Statistical Modeling for Policy Analysis
Causality is fundamental to policy analysis. That is, it’s important to know what will (probably) happen if we implement a program, change a rule, or take some other action to solve a problem, before we decide what to do. A pilot or experimental program can often help, but even then it’s hard to isolate the effects of our actions from the effects of everything else that causes public problems to get better or worse. And sometimes even pilot programs are too expensive, time-consuming, or ethically challenging; if so, the best we can do is to use our past experience and natural variation to work out the extent to which solution X reduces problem Y.
For better or worse, the basic tool for estimating causal relationships is linear regression.

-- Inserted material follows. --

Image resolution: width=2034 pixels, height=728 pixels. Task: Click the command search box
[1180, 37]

In this class, we’ll apply regression to a variety of real-world problems and data sets to estimate the causal relationships that lead to good policy decisions. We haven’t time to be comprehensive, but we can consider the kinds of problems and situations policy analysts encounter most often. In particular, we’ll consider a variety of data structures (cross-sectional, time-series, and panel), research designs (randomized controlled trials, quasi-experiments, and nonexperiments), dependent variables (amounts, counts, binary), and relationship types (nonlinear, contingent, and bidirectional). We’ll also consider how to draw reasonable conclusions from previous studies.
Requirements: Four problem sets, a final exam, and a final paper. Students are encouraged to work in groups on problem sets, and may take the exam by themselves or with one (only one) other student. Two or more students may collaborate on a paper with permission of the instructor.

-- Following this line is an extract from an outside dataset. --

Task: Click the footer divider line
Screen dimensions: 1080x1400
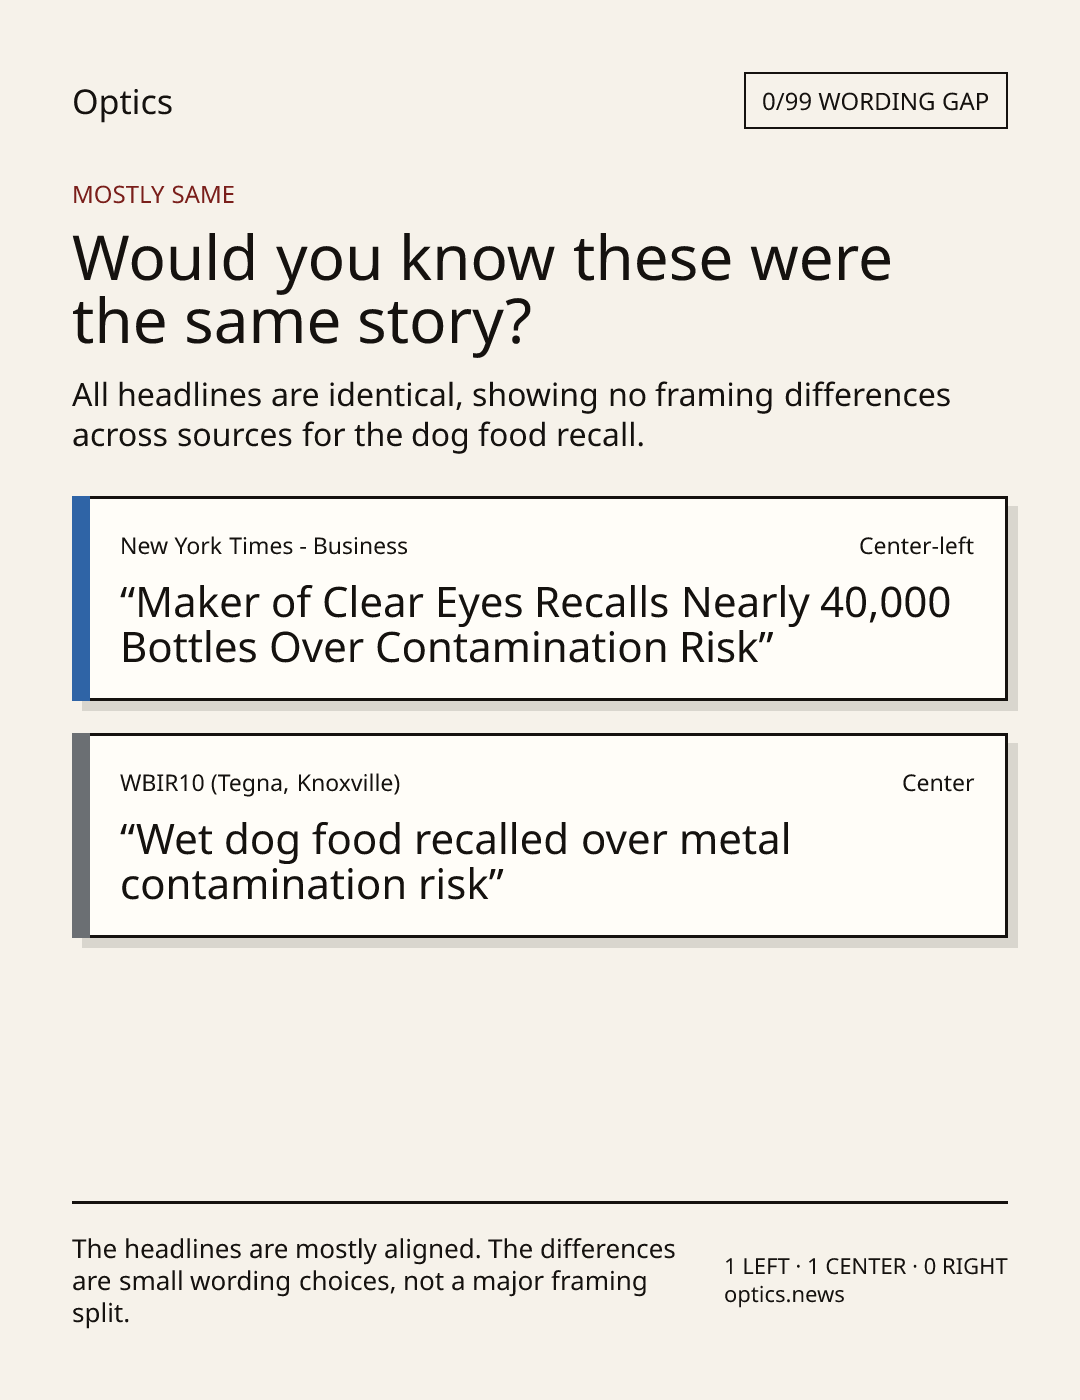Action: 540,1202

Readings: I recommend Hill, Griffiths, and Lim, Principles of Econometrics, 3rd ed. (2008). Since most basic econometrics texts will cover the same material (e.g., Wooldridge, Gujarati, Stock & Watson), students should feel free to use the book they’re most comfortable with. Likewise, I’ll use Stata in class, but if students are already comfortable with some other statistical package (e.g., SPSS, SAS, R, gretl), virtually any of them will do the job.